▸ **What you should do**: Starting at the line with "Viewport: 720px width, 720px" and stopping at the final line, retype the data below exactly; do not carry over any pictures.

▸ **Pixel coordinate grounding data**:
"""

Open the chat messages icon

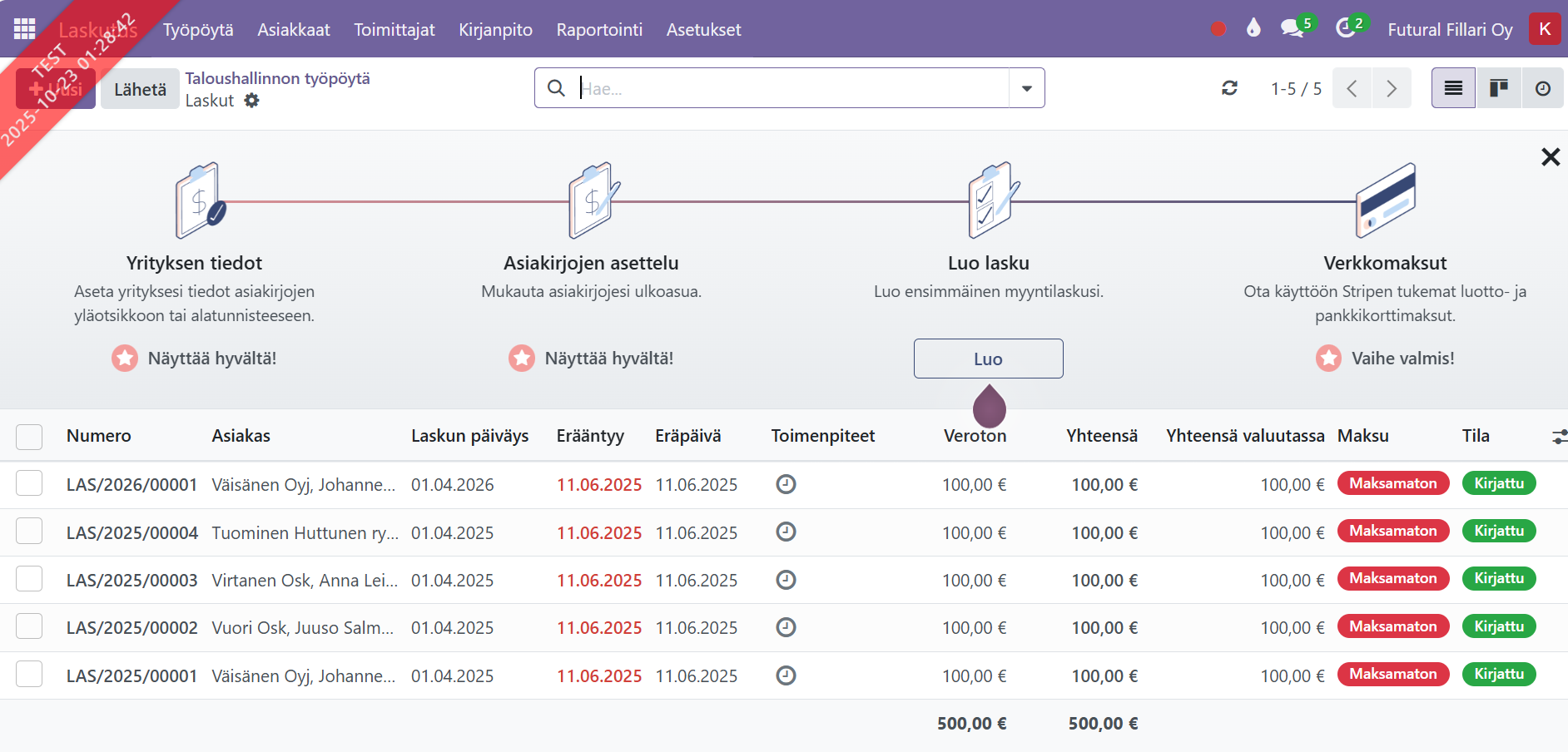click(1292, 28)
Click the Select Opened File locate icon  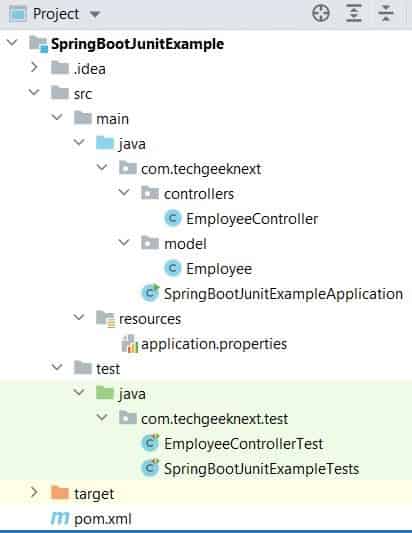click(x=321, y=14)
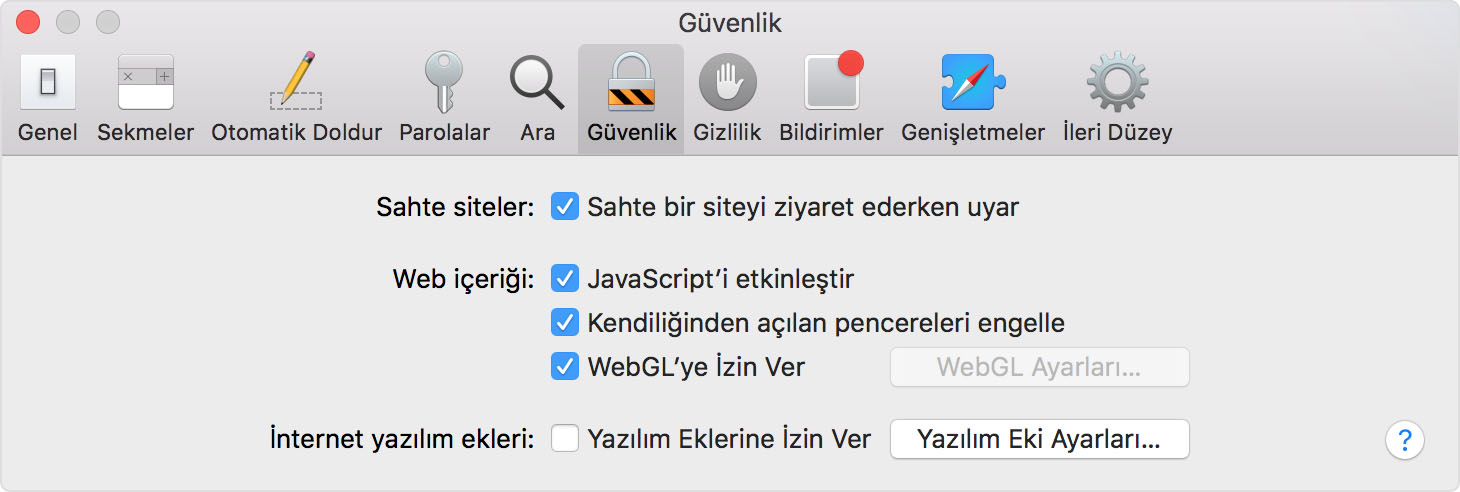Click the green zoom window button
Screen dimensions: 1460x492
(107, 22)
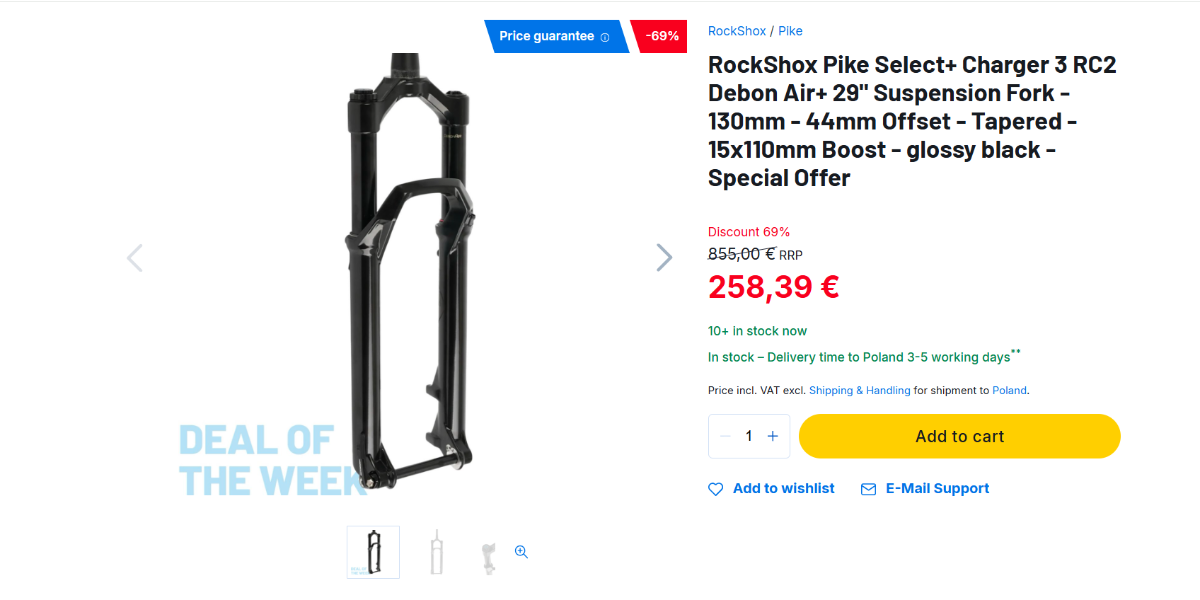Open the Pike breadcrumb link
1200x600 pixels.
pos(791,31)
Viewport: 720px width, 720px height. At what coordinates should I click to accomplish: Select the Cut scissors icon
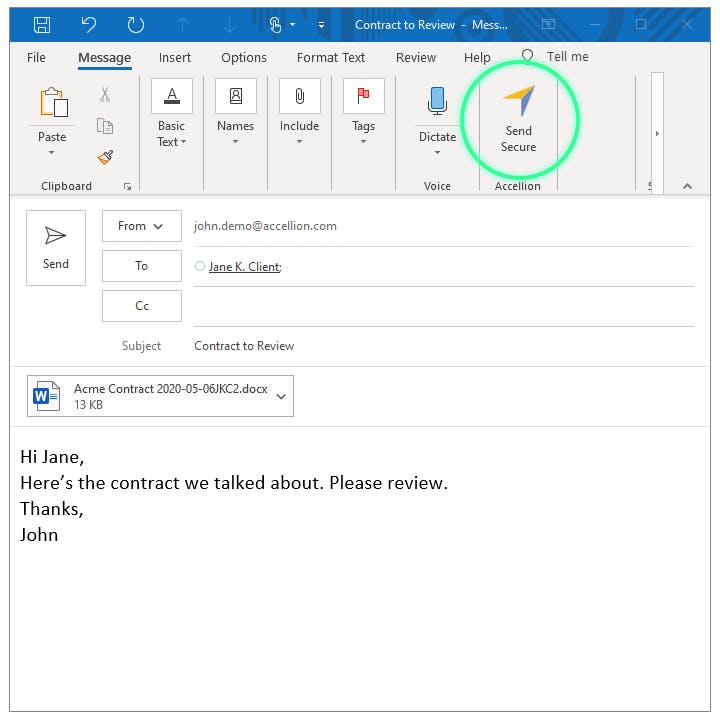(105, 94)
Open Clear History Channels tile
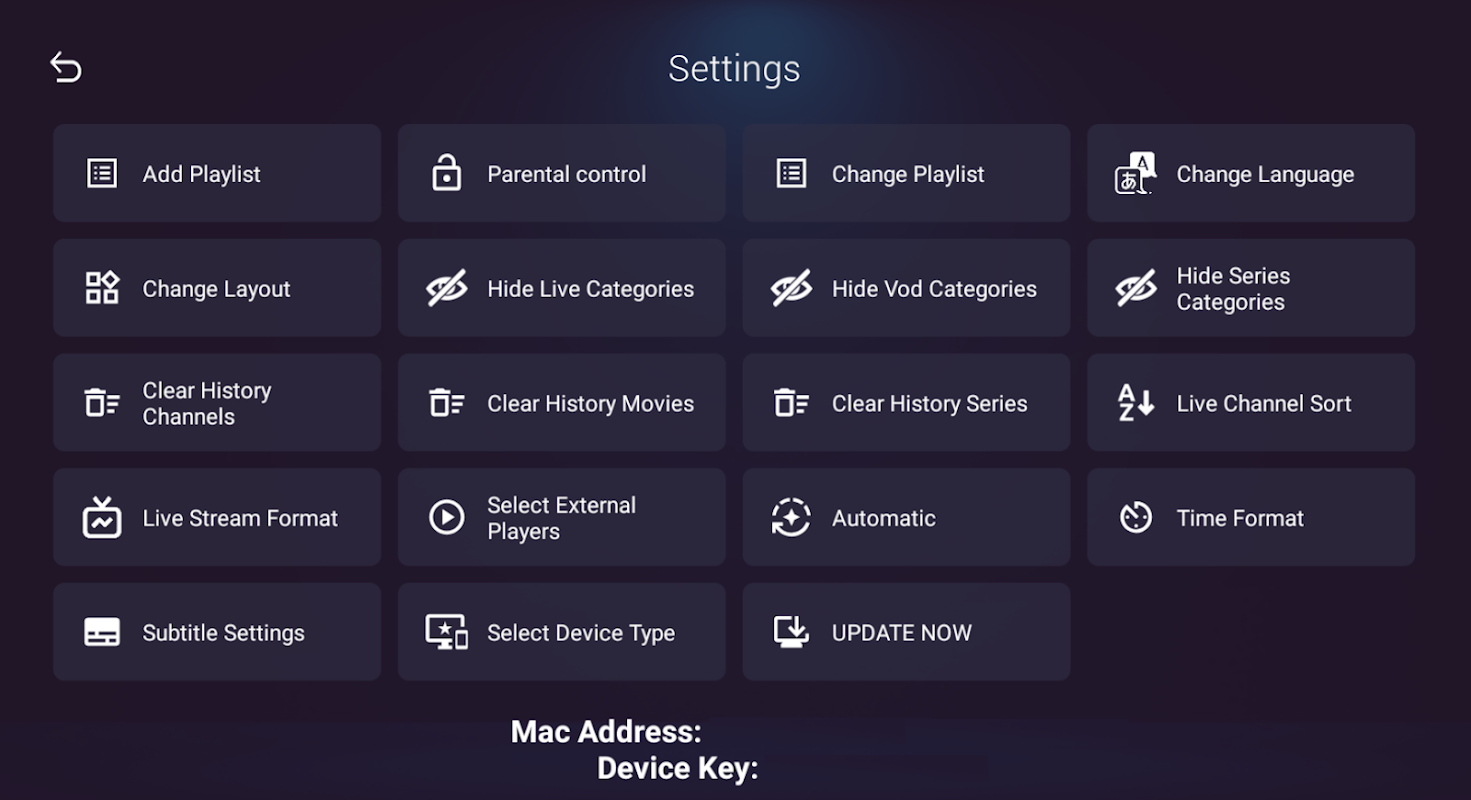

"""

▸ **Task answer**:
Viewport: 720px width, 720px height. At what coordinates should I click to accomplish: Select the Cut scissors icon
(105, 94)
Open Clear History Channels tile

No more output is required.